Job Boards and Workforce Development
The World Aquaculture Society (WAS) Job Board is an up-to-date database for aquaculture-related employment opportunities and information. WAS membership is not required to view or apply to posted jobs.
The Texas A&M University Wildlife and Fisheries Management Job Board is managed by the Department of Rangeland, Wildlife and Fisheries Management as a resource for jobs related to their fields of interest. This includes aquaculture and hatchery positions.
Maryland Sea Grant and the University of Maryland Extension’s K-12 educational program, Aquaculture in Action, uses aquaculture as a tool for teaching scientific principles including chemistry and applied physics. Annual workshops train K-12 educators in the curriculum and provide logistical support with system setup in the classroom.
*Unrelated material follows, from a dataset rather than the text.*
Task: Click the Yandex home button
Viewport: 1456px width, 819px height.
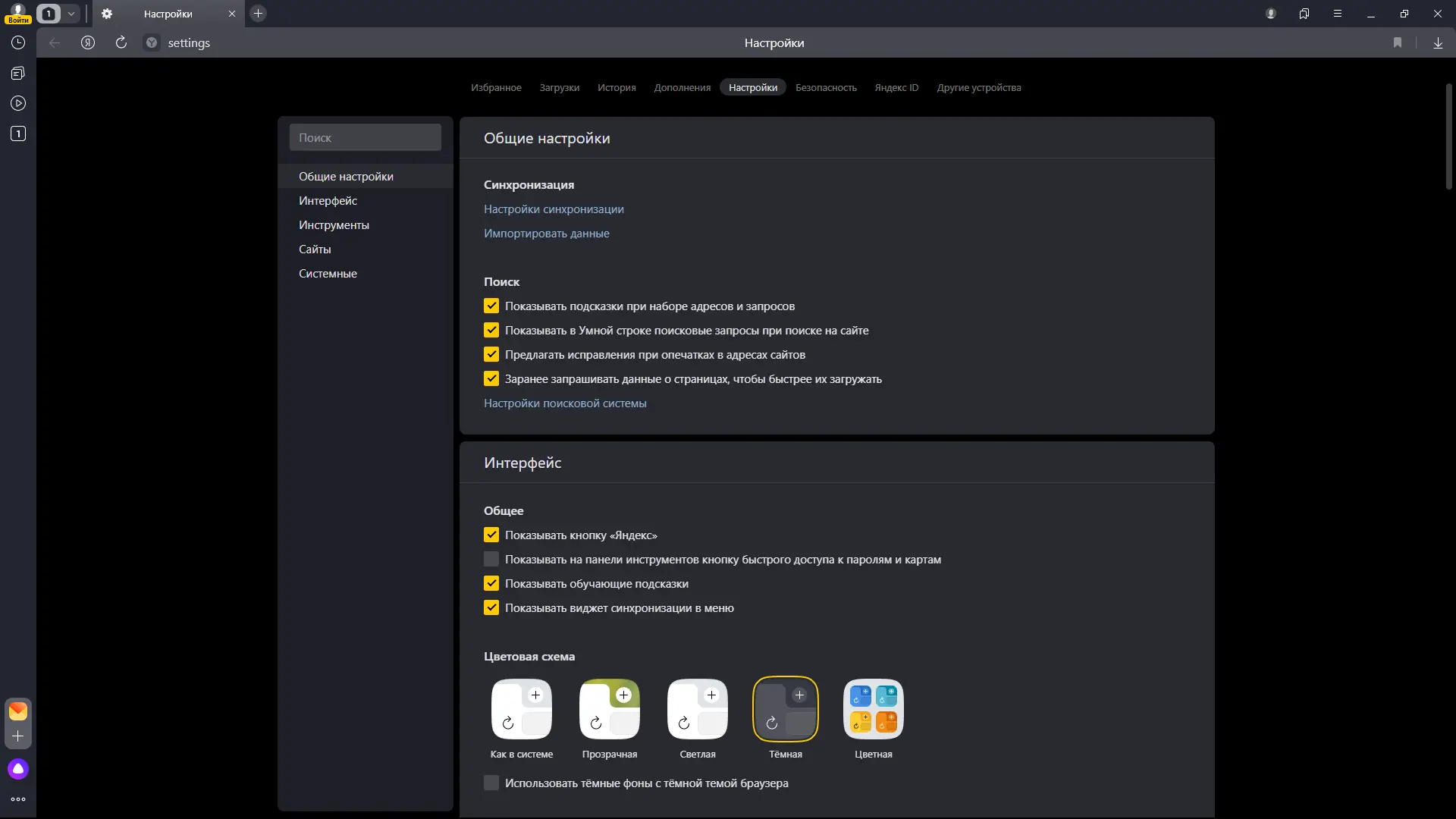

University of Maine’s Aquaculture Research Institute has two programs focused on workforce development in aquaculture, including RAS systems. Their Sustainable Aquaculture micro-credential pathway is open to any adult age group, regardless of educational background, and offers professional development in aquaculture skills that align with industry workforce needs. The paid 12-week externship program pairs externs with host institutions and industry to gain relevant on-site job training.
The University of Wisconsin-Stevens Point Northern Aquaculture Demonstration Facility offers internship opportunities to undergraduates interested in developing aquaculture skills and research experience. These internships are available at the facility as well as at partnering facilities such as Superior Fresh, LLC. The university also offers formal education opportunities leading to an aquaculture minor and an aquaponic certificate. Additionally, a K-12 aquaponics program connects local schools with tools and educational resources for the classroom.
The Maine Aquaculture Association has published a number of industry-informed occupational standards for several aquaculture sectors in Maine, including land-based production. Although Maine-centric, it highlights skill needs that are applicable to specific industries regardless of region.